Sulitnya Menemukan Hakim (yang) Agung
Proses wawancara calon hakim agung memasuki hari ketiga di Komisi Yudisial (25/4). Tahap ini merupakan rangkaian yang paling akhir dari kegiatan pengusulan hakim agung oleh KY untuk kemudian disampaikan ke DPR untuk mendapat persetujuan menjadi hakim agung terpilih.
Forum wawancara KY tentu sangat strategis sekaligus menjadi titik kritis untuk memilah dan kemudian memilih calon-calon yang benar-benar kompeten sebagai hakim agung.
Sebagai penjaga terakhir moral keadilan, posisi hakim agung sangatlah penting untuk diproteksi dari hal-hal negatif. Sosok hakim agung yang didambakan haruslah mapan secara kompetensi (keilmuan), memiliki kredibilitas yang tidak tercela, serta bebas dari semua kepentingan.
Cacat historis
Praktik buram perekrutan hakim agung pada masa orde baru tentu harus menjadi pelajaran berharga. Studi yang dilakukan oleh Sebastiaan Pompe dalam bukunya yang berjudul The Indonesian Supreme Court, A Study of Institutional Collapse menyebutkan bahwa sistem seleksi calon hakim agung sebelum reformasi merupakan suatu kooptasi internal yang canggih.
Absennya pengawasan publik dan pencalonan orang-orang dengan reputasi tercela menggambarkan proses perekrutan pada saat itu sangatlah korup secara fundamental (Pompe, 2005).
UU Mahkamah Agung sebelum perubahan (UU No. 14 Tahun 1985) menyebutkan mekanisme pengusulan hakim agung berada pada domain pemerintah dan DPR saja.
Pasal 8 Ayat (2) UU MA tersebut menyebutkan bahwa “Daftar nama calon hakim agung diajukan oleh DPR kepada Presiden selaku Kepala Negara setelah DPR mendengar pendapat MA dan Pemerintah”. Pendapat tersebut diperoleh melalui suatu forum antara MA dan Departemen Kehakiman (Mah-Dep), ketika nama-nama calon hakim agung disaring secara tertutup.

▶ _YANG HARUS DIKERJAKAN_:
Lanjutkan tulisan tentang perekrutan hakim agung di atas, mulai setelah kalimat terakhirnya.

▶ _MATERI YANG DISEDIAKAN_:
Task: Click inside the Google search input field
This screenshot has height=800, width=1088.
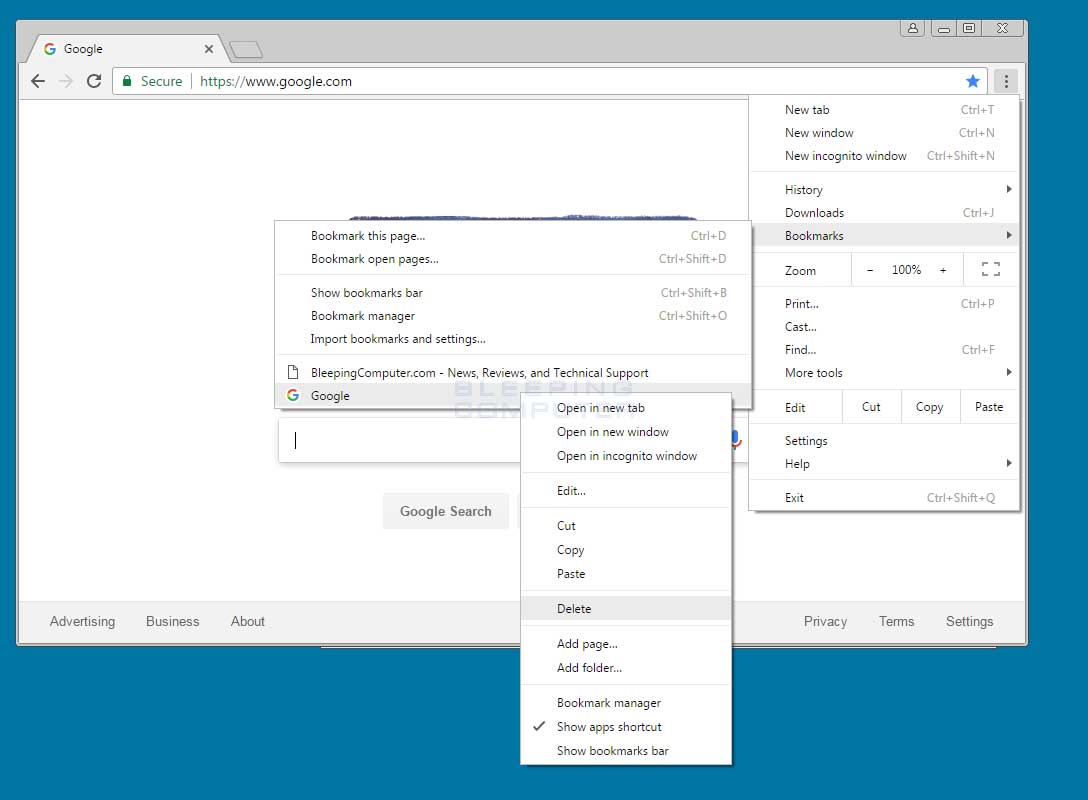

▶ _PENYELESAIAN SOAL_:
Dalam ulasannya, Pompe juga menyebutkan peran Ketua MA dan aktor-aktor di Departemen Kehakiman saat itu menjadi sangat menentukan. Tak jarang, relasi yang bersifat paternalistik dan juga ekonomis menjadi hal yang biasa dalam bursa calon hakim agung tempo dulu.
Fakta adanya hubungan keluarga antara Ketua MA Purwoto Gandasubrata pada awal 1990-an dengan Direktur Jenderal Badan Peradilan Depkeh RI, Ny. Sugondo sangat memungkinkan dimuluskannya calon-calon yang berasal dari internal MA.
Hal demikianlah yang kemudian menjadi akar sejarah dari kelahiran KY sebagai lembaga yang kini memiliki otoritas dalam mengusulkan pengangkatan calon hakim agung.
Sebagai lembaga negara yang secara eksplisit dibunyikan dalam UUD 1945 (Pasal 24B), tentu KY memiliki kedudukan politis yang cukup kuat untuk bertindak secara mandiri dan profesional tanpa dipengaruhi oleh kekuatan politik DPR maupun pemerintah. Harapannya adalah, KY dapat menemukan hakim agung yang betul-betul dapat menghadirkan keadilan di tengah-tengah masyarakat.
Bukan perkara mudah
Tentu mencari sosok hakim agung bukan perkara mudah. Tidak heran kenapa pada tahun 2011 lalu, KY hanya mampu menghasilkan 18 orang calon yang dianggap memenuhi persyaratan tersebut dari 45 orang yang lulus pada tahapan wawancara akhir.
Padahal, KY seharusnya mengajukan calon dengan ketentuan tiga orang untuk masing-masing lowongan yang tersedia (Pasal 18 Ayat 4 UU No. 18 Tahun 2011 tentang Perubahan UU KY), yakni 30 orang untuk memenuhi 10 lowongan hakim agung yang dibutuhkan MA.
Begitupun apa yang terjadi pada proses seleksi calon hakim agung pada tahun 2012 ini. Setelah tiga hari pelaksanaan wawancara tahap akhir, KY hanya menemukan setidaknya tiga dari 15 orang calon yang telah diuji yang dianggap relatif layak untuk diusulkan menjadi hakim agung.
Itu pun berasal dari calon-calon yang mengikuti seleksi hakim agung tahun lalu, namun gagal pada fit and propper test di DPR. (Kompas, 26/4). Sebegitu sulitnya KY menemukan sosok calon hakim agung dewasa ini menimbulkan pertanyaan mendasar tentang kualitas para hakim-hakim karier dan para intelektual hukum yang berminat menjadi hakim agung.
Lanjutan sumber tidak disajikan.